- The Royal College of Physicians UK Consultant Census sheds further light on the urgent need for government to come forward with a fully funded comprehensive NHS workforce strategy.
- New REAL Centre report highlights major shortfalls in the UK’s nursing workforce and issues with the process for how nurses are paid.
- Reports fall on the same day that Jeremy Hunt MP tables an amendment to Clause 34 of the Health and Care Bill on workforce planning, with support from the Health Foundation and over 50 other health and care organisations.

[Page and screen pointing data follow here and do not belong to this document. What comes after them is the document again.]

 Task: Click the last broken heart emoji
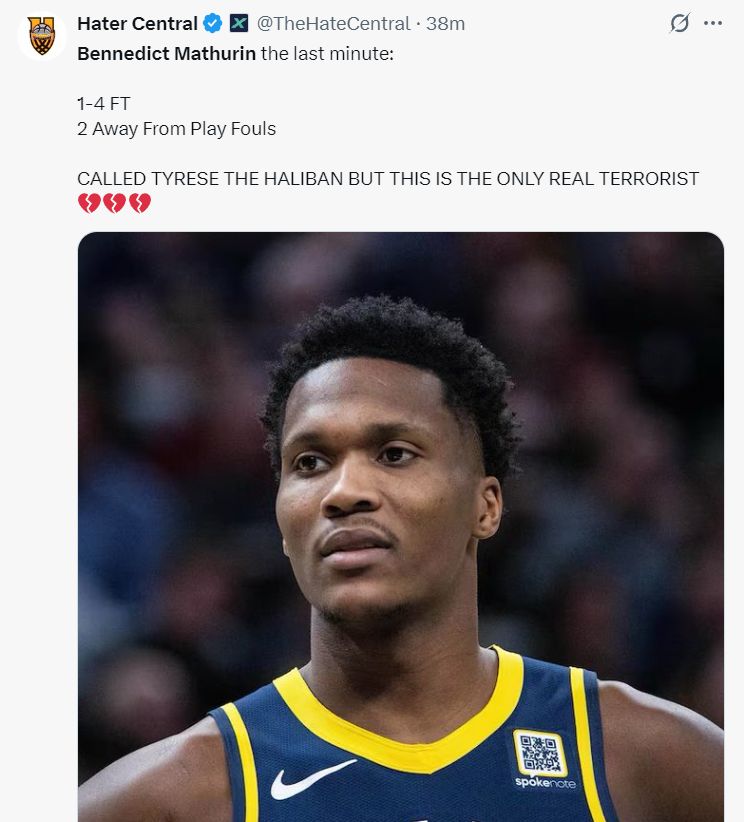(140, 203)
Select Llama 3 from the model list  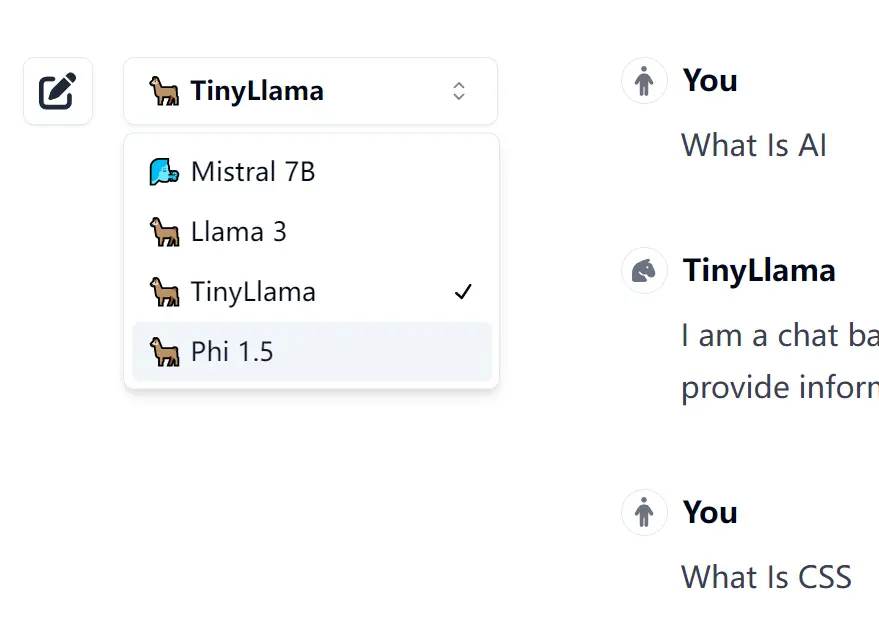pyautogui.click(x=238, y=231)
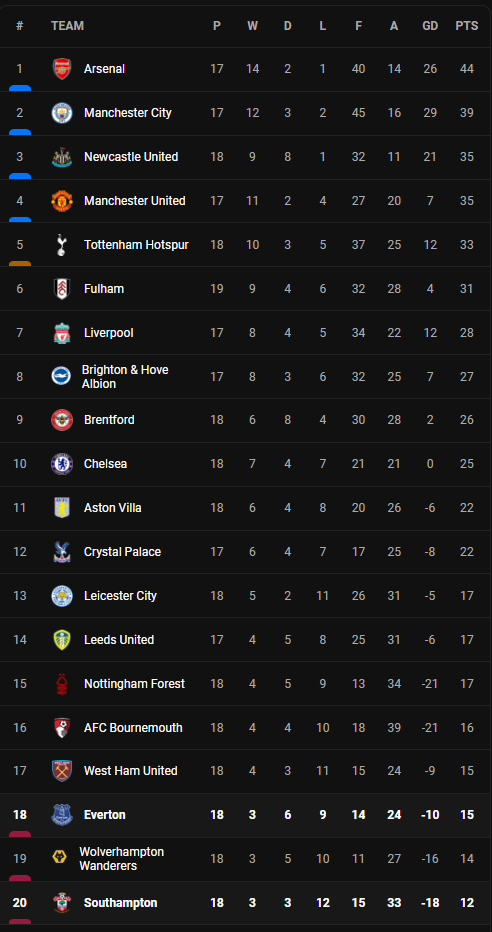Open Crystal Palace team link

122,552
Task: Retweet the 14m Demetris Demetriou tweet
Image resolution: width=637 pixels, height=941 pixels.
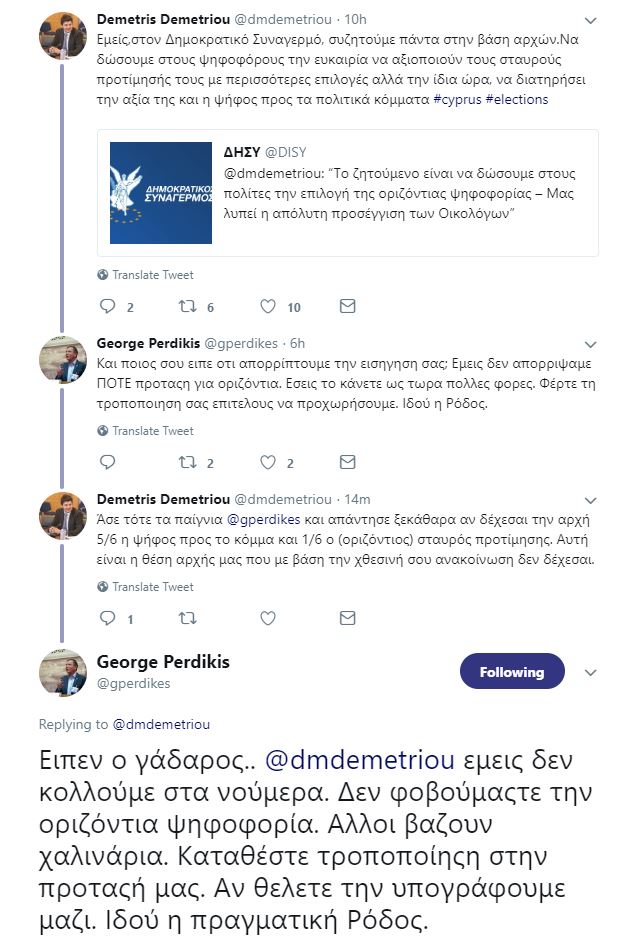Action: coord(187,619)
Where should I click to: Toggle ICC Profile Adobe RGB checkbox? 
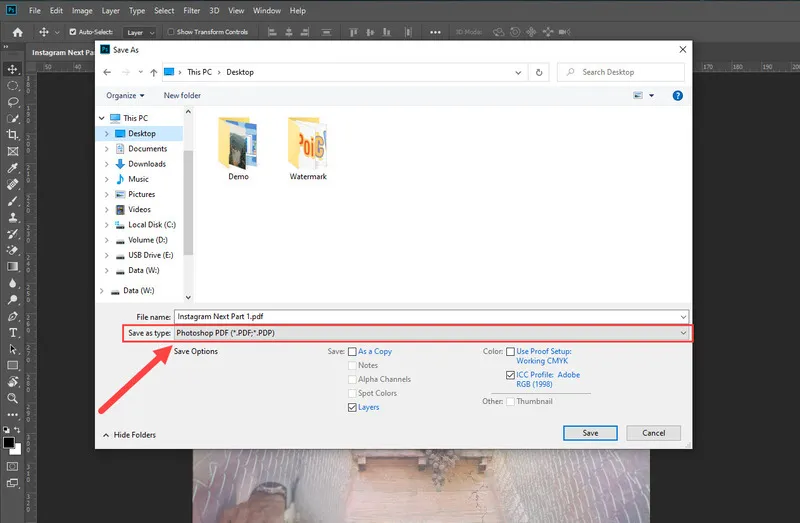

Professor James Buchan, senior visiting fellow at the Health Foundation, said:
‘Today’s RCP census results highlight once again that staff shortages in the NHS will increase if the government fails to take action now. 5.9 million people are already waiting for care and the health service desperately needs more staff. If the health and care system is to make real progress in overcoming the obstacles it faces in recovering services after COVID-19 it needs to be properly staffed, and a comprehensive fully funded workforce strategy is urgently needed.

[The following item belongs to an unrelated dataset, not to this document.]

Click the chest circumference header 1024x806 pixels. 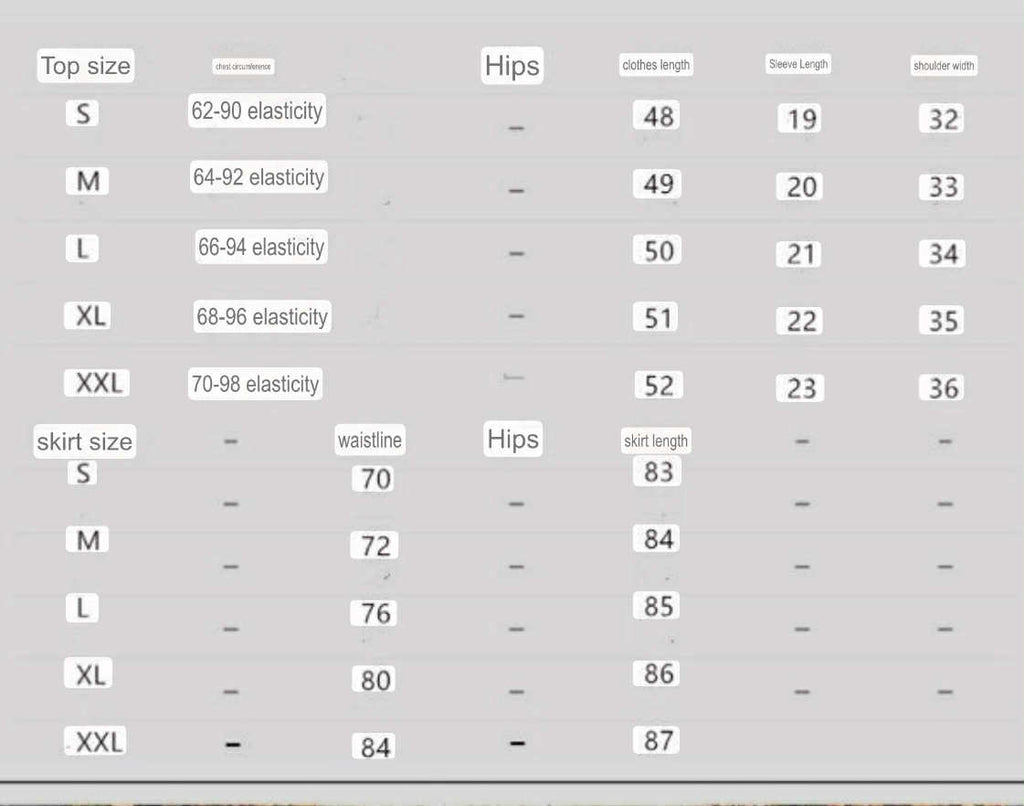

‘With rising numbers of unfilled posts, and demand for staff outstripping supply, now is the time to establish systems for long term workforce planning that would help to avoid shortages in future. The Health Foundation is one of over 50 organisations supporting an amendment to the Health and Care Bill so that in future England has robust, independent projections of the health and social care staff the country will need. The Bill is a once in a generation opportunity to learn from past failures to help make shortages a thing of the past, and the Government must not turn a blind eye.’
A separate report, published today (16 November) by the Health Foundation’s REAL Centre, also highlights issues with the current process for deciding how much nurses are paid. With registered nurse FTE vacancies at 39,000 in June accounting for 42% of all vacancies in the NHS hospital and community service sector, the report highlights that pay is a powerful driver of nurse motivation and retention and should be considered a central aspect of strategic workforce planning. It questions whether the current NHS pay system remains fit for purpose and urges policymakers to ensure nurse pay is at the front and centre of policies to support the NHS’s post-COVID-19 recovery.
The report also highlights the vital role of the NHS Pay Review Body in providing independent evidence-based assessment of nurses’ pay and emphasises that its success relies on government fully accepting, funding and implementing its recommendations, which has not always been the case.